I may have denied it a trophy it deserved, but it’s the one I’ve made room for in my cellar.

The family behind Windance Estate in Yallingup. Photo: Supplied
The family behind Windance Estate in Yallingup. Photo: Supplied

Just as the American Constitution limits a president to two terms, wine shows tend to restrict judges to three-year stints. Long enough to get a real feel for the region, not so long you get complacent. I was wrapping up my Chair of Judges duties at my third, and final, Margaret River Wine Show late last year when I did something I never do. The final stage of any wine show is the awarding of the major trophies, where the best wines of various classes come to contest the significant silverware. Judges taste and then vote for their preferences, and while I’ve always allowed democracy to manifest and gone with majority rule, when it came to the trophy for best cabernet blend I broke my own rule.

We were looking at two outstanding wines, either one a very worthy trophy winner. Most judges went for the wine from the blessed 2022 vintage and it was easy to see why. But I just felt the other wine, from the trickier ’21 vintage, demanded recognition, applying the probably questionable principle that a great wine from a tough year is a greater winemaking achievement than one from a benign season.
━━━━
Goal 1: Quote from the wine show column the part that opens with the words containing "Just as the" and closes with "my own rule.".
Goal 2: According to the wine show column, which vintage produced the wine that most judges voted for?
Goal 3: Translate this sentence from the wine show column into Spanish: "We were looking at two outstanding wines, either one a very worthy trophy winner."
The data after this point is separate from the wine show column.

Collected data:
━━━━
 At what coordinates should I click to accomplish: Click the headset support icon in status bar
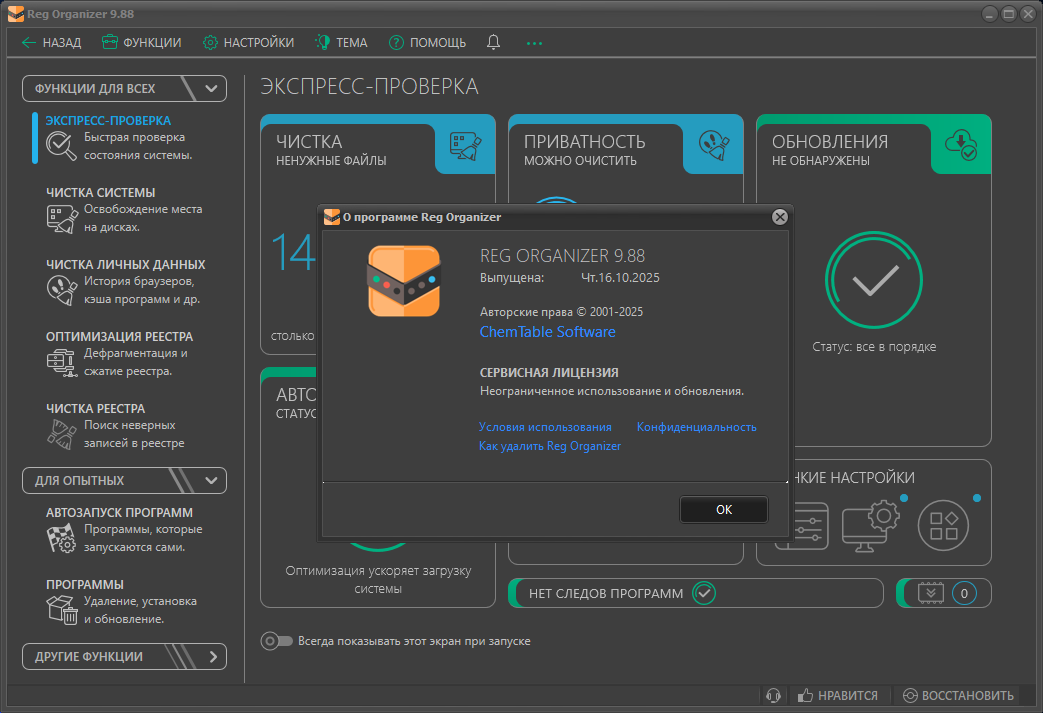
━━━━
Solution 1:
Just as the American Constitution limits a president to two terms, wine shows tend to restrict judges to three-year stints. Long enough to get a real feel for the region, not so long you get complacent. I was wrapping up my Chair of Judges duties at my third, and final, Margaret River Wine Show late last year when I did something I never do. The final stage of any wine show is the awarding of the major trophies, where the best wines of various classes come to contest the significant silverware. Judges taste and then vote for their preferences, and while I’ve always allowed democracy to manifest and gone with majority rule, when it came to the trophy for best cabernet blend I broke my own rule.

Solution 2: The 2022 vintage.

Solution 3: Teníamos delante dos vinos sobresalientes, y cualquiera de los dos era un ganador del trofeo muy digno.